The California Assembly has taken a meaningful step towards sticking up not only for themselves and for the disenfranchised voters.

The people of California were denied a vote in 2014 on Proposition 49, The Overturn Citizens United Act. The question posed by the ballot measure was whether a constitutional amendment is necessary in order to restore the people’s right to regulate money in our elections and make clear that that rights enumerated in the US Constitution are for human beings and not for corporate entities.

This is a conversation that America must have and we’d have gotten it going here in California in 2014 if not for the wrongful interference by the California Supreme Court.

In a 5-1 temporary ruling and in response to a petition from the Howard Jarvis Taxpayers Association, California’s high court ordered then-Secretary of State Debra Bowen to remove Prop 49 from the November 2014 ballot.

Only Chief Justice Tani Cantil- Sakayue cautioned her colleagues against taking this “extraordinary step” that would lead to, among the other concerns she cited, “disenfranchising voters.”

By January 2016, when the Court issued its 6 to 1 ruling that Proposition 49 was always legitimate, the 2014 election was long past. Instead of placing the Prop 49 on the 2016 ballot as the legislature had filed to request, the Court told the California legislature that they would have to pass a new bill.

That is what the California Legislature is doing now. And, so far they aren’t wasting any time about it either. SB 254 had its first Assembly committee hearing on April 27, 2016. On May 12, 2016, the full Assembly, in a bipartisan vote, passed the bill and sent it to the California Senate. That’s lightning speed.

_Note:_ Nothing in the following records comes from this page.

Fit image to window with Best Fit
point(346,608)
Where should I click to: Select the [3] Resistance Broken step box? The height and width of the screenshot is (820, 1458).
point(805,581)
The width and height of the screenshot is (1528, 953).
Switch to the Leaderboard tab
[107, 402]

There’s more motivation behind the California Legislature’s drive to pass the “new” Overturn Citizens United Act than belief in the opportunity SB 254 presents and concern for the voters (though both those components are present for many legislators.)

When the California Supreme Court inserted itself into the Legislature’s function in an unprecedented way, discovered they were spectacularly wrong and then, instead of trying to make things right or do justice, told the Legislature that they needed to do it again when only the Court’s error prevented this ballot measure from moving forward in 2014, the Legislature wasn’t happy. One Capitol staffer told me it was “like the Court poked a stick in the Legislature’s eye.”

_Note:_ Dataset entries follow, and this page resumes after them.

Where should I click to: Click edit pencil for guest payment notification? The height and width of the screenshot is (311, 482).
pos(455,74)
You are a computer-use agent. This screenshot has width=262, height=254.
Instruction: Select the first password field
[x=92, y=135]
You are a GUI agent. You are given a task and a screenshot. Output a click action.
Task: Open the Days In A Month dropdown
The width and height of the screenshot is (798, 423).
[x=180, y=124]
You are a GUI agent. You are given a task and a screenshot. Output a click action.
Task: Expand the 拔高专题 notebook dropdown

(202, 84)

Senator Ben Allen, the lead author on SB 254, said in Assembly committee hearing: “[I]t would set an unacceptable precedent if we didn’t stick to our guns.”

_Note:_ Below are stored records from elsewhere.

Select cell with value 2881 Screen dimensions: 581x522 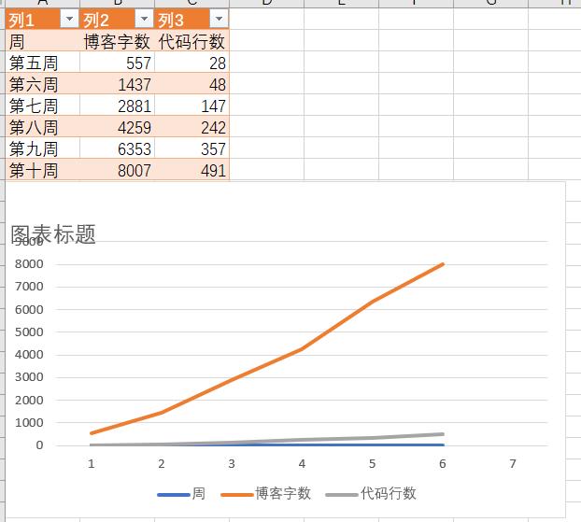117,106
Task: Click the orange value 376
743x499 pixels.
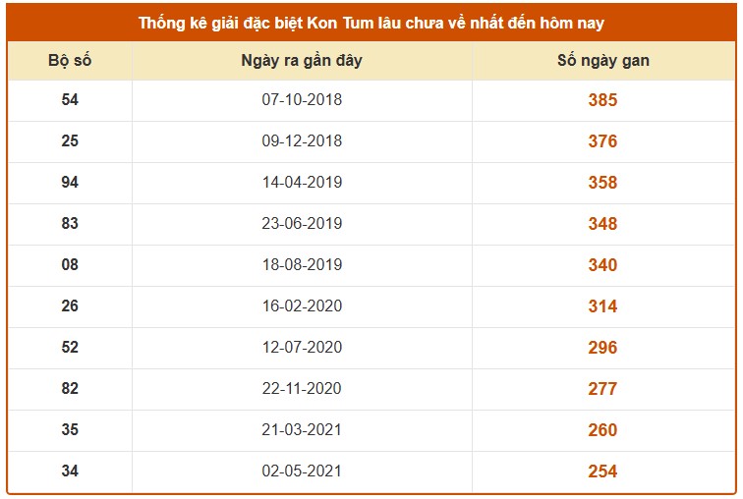Action: click(x=602, y=141)
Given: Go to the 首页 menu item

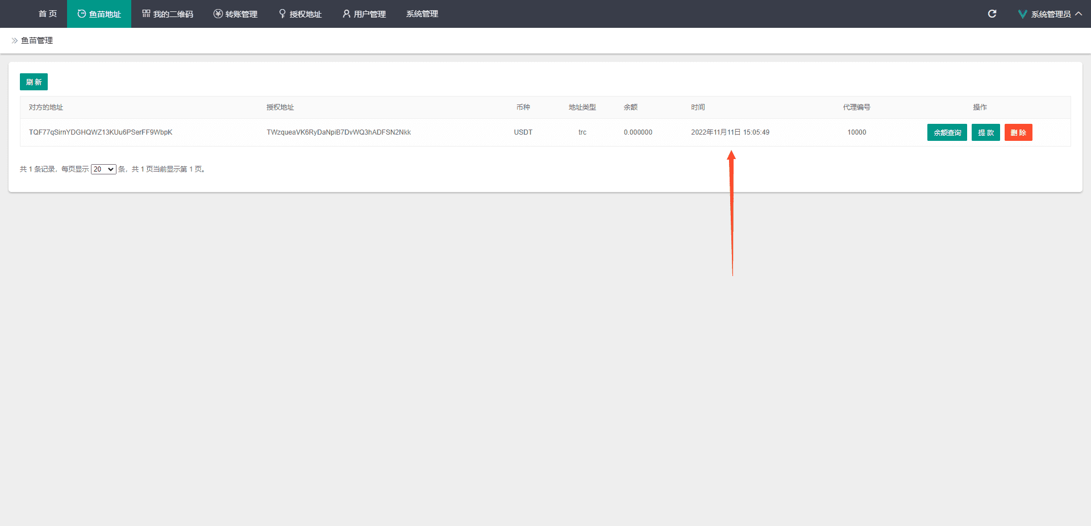Looking at the screenshot, I should click(48, 14).
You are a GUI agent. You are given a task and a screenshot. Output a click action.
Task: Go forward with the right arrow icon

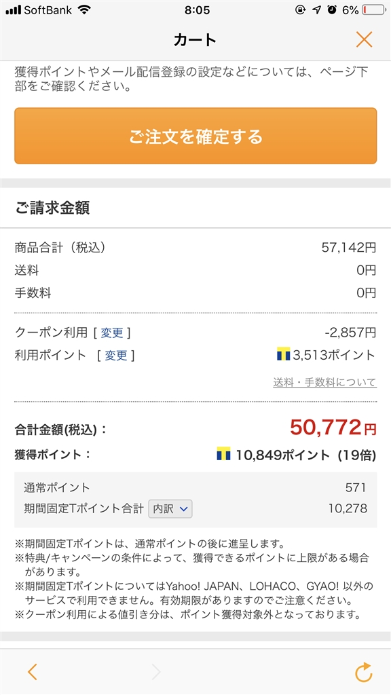click(156, 672)
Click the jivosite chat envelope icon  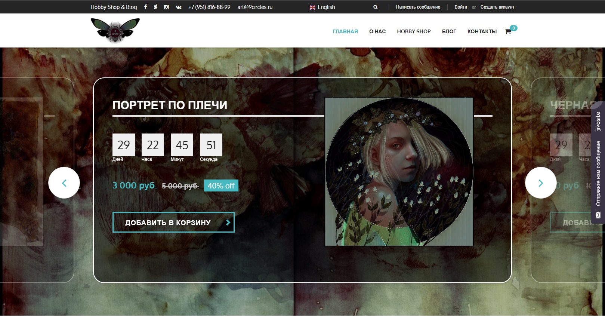pos(598,215)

Senator Allen is right. There’s a separation of powers issue here that should concern us as much as it concerns the California Legislature.

Judicial overreach leads back to the substance of SB 254 and the question it poses around what to do in response to US Supreme Court rulings that are rewriting the Constitution and encroaching in unprecedented ways on the functions of the other two branches of government.

America needs to have this conversation. The California Assembly has taken a meaningful step towards sticking up not only for themselves, but also for us, the disenfranchised voters of California.